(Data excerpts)
***
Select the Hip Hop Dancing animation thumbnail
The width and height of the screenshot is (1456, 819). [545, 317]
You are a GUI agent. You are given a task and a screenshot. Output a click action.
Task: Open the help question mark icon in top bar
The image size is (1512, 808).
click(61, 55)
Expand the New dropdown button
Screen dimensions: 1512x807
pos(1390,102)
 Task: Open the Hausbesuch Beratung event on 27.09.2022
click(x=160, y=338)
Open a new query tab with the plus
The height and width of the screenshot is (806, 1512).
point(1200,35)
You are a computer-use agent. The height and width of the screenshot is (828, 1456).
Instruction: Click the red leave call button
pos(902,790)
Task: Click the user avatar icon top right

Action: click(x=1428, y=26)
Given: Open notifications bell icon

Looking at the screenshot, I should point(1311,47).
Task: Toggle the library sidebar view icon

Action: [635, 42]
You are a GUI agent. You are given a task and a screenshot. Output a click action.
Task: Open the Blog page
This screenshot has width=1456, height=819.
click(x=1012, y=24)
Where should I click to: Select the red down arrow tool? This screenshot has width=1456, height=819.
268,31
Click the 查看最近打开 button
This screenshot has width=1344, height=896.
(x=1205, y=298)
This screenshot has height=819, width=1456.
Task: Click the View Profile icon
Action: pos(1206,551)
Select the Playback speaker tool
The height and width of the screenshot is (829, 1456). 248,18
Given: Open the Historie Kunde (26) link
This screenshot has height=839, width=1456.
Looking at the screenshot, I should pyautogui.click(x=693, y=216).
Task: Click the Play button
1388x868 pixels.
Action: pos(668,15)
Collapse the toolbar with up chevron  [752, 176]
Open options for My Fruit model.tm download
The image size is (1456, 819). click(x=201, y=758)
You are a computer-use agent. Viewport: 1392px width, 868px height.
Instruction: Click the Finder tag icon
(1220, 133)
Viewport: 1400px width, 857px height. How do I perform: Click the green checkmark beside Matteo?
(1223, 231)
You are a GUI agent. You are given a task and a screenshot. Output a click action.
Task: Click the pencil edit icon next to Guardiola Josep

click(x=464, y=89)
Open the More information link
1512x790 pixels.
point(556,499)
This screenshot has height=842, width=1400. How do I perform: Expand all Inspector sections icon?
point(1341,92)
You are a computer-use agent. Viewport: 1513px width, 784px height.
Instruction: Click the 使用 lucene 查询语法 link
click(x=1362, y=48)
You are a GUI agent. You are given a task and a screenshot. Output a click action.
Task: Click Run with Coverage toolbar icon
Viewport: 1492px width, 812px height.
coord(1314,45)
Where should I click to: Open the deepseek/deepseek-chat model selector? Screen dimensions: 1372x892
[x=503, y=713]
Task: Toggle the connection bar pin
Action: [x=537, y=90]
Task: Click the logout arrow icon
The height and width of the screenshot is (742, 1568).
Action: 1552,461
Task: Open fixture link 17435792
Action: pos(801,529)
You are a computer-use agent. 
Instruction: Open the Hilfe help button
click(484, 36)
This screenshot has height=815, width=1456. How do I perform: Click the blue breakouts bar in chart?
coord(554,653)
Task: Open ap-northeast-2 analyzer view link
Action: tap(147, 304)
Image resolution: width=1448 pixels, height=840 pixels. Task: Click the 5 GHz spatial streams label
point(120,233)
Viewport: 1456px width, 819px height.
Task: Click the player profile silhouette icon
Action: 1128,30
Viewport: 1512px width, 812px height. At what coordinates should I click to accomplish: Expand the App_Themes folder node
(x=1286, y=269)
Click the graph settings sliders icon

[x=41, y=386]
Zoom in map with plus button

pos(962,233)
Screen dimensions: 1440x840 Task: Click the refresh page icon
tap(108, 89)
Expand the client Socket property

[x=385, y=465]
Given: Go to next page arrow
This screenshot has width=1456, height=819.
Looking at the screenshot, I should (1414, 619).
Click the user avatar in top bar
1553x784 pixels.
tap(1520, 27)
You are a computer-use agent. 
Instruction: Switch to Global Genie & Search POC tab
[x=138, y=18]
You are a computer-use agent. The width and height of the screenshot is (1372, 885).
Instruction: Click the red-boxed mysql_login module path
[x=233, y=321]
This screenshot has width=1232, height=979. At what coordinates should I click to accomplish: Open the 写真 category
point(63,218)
***
▶ WHAT THE TASK REQUIRES:
Could you output all of the records above exactly as given?

▶ TASK RESPONSE:
Select the Hip Hop Dancing animation thumbnail
The width and height of the screenshot is (1456, 819). [545, 317]
You are a GUI agent. You are given a task and a screenshot. Output a click action.
Task: Open the help question mark icon in top bar
The image size is (1512, 808).
click(61, 55)
Expand the New dropdown button
Screen dimensions: 1512x807
pos(1390,102)
 Task: Open the Hausbesuch Beratung event on 27.09.2022
click(x=160, y=338)
Open a new query tab with the plus
The height and width of the screenshot is (806, 1512).
point(1200,35)
You are a computer-use agent. The height and width of the screenshot is (828, 1456).
Instruction: Click the red leave call button
pos(902,790)
Task: Click the user avatar icon top right

Action: click(x=1428, y=26)
Given: Open notifications bell icon

Looking at the screenshot, I should point(1311,47).
Task: Toggle the library sidebar view icon

Action: [635, 42]
You are a GUI agent. You are given a task and a screenshot. Output a click action.
Task: Open the Blog page
This screenshot has width=1456, height=819.
click(x=1012, y=24)
Where should I click to: Select the red down arrow tool? This screenshot has width=1456, height=819.
268,31
Click the 查看最近打开 button
This screenshot has width=1344, height=896.
(x=1205, y=298)
This screenshot has height=819, width=1456.
Task: Click the View Profile icon
Action: pos(1206,551)
Select the Playback speaker tool
The height and width of the screenshot is (829, 1456). 248,18
Given: Open the Historie Kunde (26) link
This screenshot has height=839, width=1456.
Looking at the screenshot, I should pyautogui.click(x=693, y=216).
Task: Click the Play button
1388x868 pixels.
Action: pos(668,15)
Collapse the toolbar with up chevron  [752, 176]
Open options for My Fruit model.tm download
The image size is (1456, 819). click(x=201, y=758)
You are a computer-use agent. Viewport: 1392px width, 868px height.
Instruction: Click the Finder tag icon
(1220, 133)
Viewport: 1400px width, 857px height. How do I perform: Click the green checkmark beside Matteo?
(1223, 231)
You are a GUI agent. You are given a task and a screenshot. Output a click action.
Task: Click the pencil edit icon next to Guardiola Josep

click(x=464, y=89)
Open the More information link
1512x790 pixels.
point(556,499)
This screenshot has height=842, width=1400. How do I perform: Expand all Inspector sections icon?
point(1341,92)
You are a computer-use agent. Viewport: 1513px width, 784px height.
Instruction: Click the 使用 lucene 查询语法 link
click(x=1362, y=48)
You are a GUI agent. You are given a task and a screenshot. Output a click action.
Task: Click Run with Coverage toolbar icon
Viewport: 1492px width, 812px height.
coord(1314,45)
Where should I click to: Open the deepseek/deepseek-chat model selector? Screen dimensions: 1372x892
[x=503, y=713]
Task: Toggle the connection bar pin
Action: [x=537, y=90]
Task: Click the logout arrow icon
The height and width of the screenshot is (742, 1568).
Action: 1552,461
Task: Open fixture link 17435792
Action: pos(801,529)
You are a computer-use agent. 
Instruction: Open the Hilfe help button
click(484, 36)
This screenshot has height=815, width=1456. How do I perform: Click the blue breakouts bar in chart?
coord(554,653)
Task: Open ap-northeast-2 analyzer view link
Action: tap(147, 304)
Image resolution: width=1448 pixels, height=840 pixels. Task: Click the 5 GHz spatial streams label
point(120,233)
Viewport: 1456px width, 819px height.
Task: Click the player profile silhouette icon
Action: 1128,30
Viewport: 1512px width, 812px height. At what coordinates should I click to accomplish: Expand the App_Themes folder node
(x=1286, y=269)
Click the graph settings sliders icon

[x=41, y=386]
Zoom in map with plus button

pos(962,233)
Screen dimensions: 1440x840 Task: Click the refresh page icon
tap(108, 89)
Expand the client Socket property

[x=385, y=465]
Given: Go to next page arrow
This screenshot has width=1456, height=819.
Looking at the screenshot, I should (1414, 619).
Click the user avatar in top bar
1553x784 pixels.
tap(1520, 27)
You are a computer-use agent. 
Instruction: Switch to Global Genie & Search POC tab
[x=138, y=18]
You are a computer-use agent. The width and height of the screenshot is (1372, 885).
Instruction: Click the red-boxed mysql_login module path
[x=233, y=321]
This screenshot has width=1232, height=979. At what coordinates should I click to accomplish: Open the 写真 category
point(63,218)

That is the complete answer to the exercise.